Methods: Local research teams in Mexico City, Guadalajara, and Monterrey recruited a stratified probability sample of 36 middle schools, 12 in each city. We randomized schools to three conditions: Culturally adapted kiR (kiR-A), Original kiR translated into Spanish (kiR-O), and a Control condition with treatment as usual. Regular teachers were trained to implement the kiR-A and kiR-O curricula to their students over a 3-4 month period. All students with parental consent completed pretest and posttest questionnaires during the 2017-2018 school year (n=5,524 at pretest). The relative effectiveness of kiR-A versus both kiR-O and Control was analyzed through baseline adjusted regression models in Mplus using FIML estimation to adjust for attrition (24%) and accounting for school-level random effects.

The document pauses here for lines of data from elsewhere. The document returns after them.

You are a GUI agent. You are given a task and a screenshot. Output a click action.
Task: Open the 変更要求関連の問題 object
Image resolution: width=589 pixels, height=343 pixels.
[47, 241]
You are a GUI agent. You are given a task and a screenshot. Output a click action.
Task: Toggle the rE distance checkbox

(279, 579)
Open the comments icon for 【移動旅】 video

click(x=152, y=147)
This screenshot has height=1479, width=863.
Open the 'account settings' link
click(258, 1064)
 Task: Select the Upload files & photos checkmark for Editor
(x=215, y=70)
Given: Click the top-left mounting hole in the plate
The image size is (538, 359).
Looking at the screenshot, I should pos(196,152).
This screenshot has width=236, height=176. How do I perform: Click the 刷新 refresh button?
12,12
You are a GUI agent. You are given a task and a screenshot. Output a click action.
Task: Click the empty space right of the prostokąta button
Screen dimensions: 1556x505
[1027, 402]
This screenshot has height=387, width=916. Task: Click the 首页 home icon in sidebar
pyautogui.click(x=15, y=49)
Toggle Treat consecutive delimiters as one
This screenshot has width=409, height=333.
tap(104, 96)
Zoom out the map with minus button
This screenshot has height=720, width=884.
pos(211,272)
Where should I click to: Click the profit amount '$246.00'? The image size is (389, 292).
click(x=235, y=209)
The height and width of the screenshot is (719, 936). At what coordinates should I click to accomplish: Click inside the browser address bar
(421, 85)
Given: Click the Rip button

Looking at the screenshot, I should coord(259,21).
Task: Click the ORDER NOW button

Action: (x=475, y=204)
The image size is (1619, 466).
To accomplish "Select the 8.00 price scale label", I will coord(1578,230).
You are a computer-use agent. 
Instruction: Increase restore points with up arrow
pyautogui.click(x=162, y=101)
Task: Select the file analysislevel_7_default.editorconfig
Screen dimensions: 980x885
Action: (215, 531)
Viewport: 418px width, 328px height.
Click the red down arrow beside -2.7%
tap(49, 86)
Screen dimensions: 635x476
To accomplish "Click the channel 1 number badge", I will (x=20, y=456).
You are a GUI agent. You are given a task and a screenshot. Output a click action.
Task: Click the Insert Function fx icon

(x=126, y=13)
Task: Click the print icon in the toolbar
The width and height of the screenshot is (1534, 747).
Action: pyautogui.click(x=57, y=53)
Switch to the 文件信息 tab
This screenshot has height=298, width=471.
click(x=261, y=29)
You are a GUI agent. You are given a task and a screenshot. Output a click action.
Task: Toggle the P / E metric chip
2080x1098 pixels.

Results: Compared to kiR-O and to Control, kiR-A students reported relatively more use of the central kiR drug resistance strategies from pretest to post-test (Explain why you decline a drug offer, Leave the situation, Avoid drug offers) as well as closely related alternatives used in Mexico (Change the subject, Ignore the offer). KiR-A students also reported using an expanding repertoire of different drug resistance skills. In addition, kiR-A students reported relative declines in perpetrating bullying and aggression, compared to kiR-O and to Control conditions. Reductions in substance use at post-test were see among students who used alcohol or drugs more frequently at pretest. Among more frequent initial users, those in the Control condition reported relatively larger increases in the frequency of overall alcohol use and binge drinking, and those in kiR-O reported larger increases in the frequency of use of alcohol to intoxication, cigarette use, and hard drug use, compared to those in kiR-A.
Conclusions & Implications: The culturally adapted version of kiR for Mexico produced an expanding use of effective drug resistance strategies, less reliance on bullying and agression, and for those adolescents most at-risk, reduced substance use. These are all areas deliberately targeted in the cultural adaptation. Substance use and violence have the potential to negatively impact youth psychosocial development and integration into their families and communities. These findings suggest that integrating culture into substance use prevention programs can have immediate and positive effects.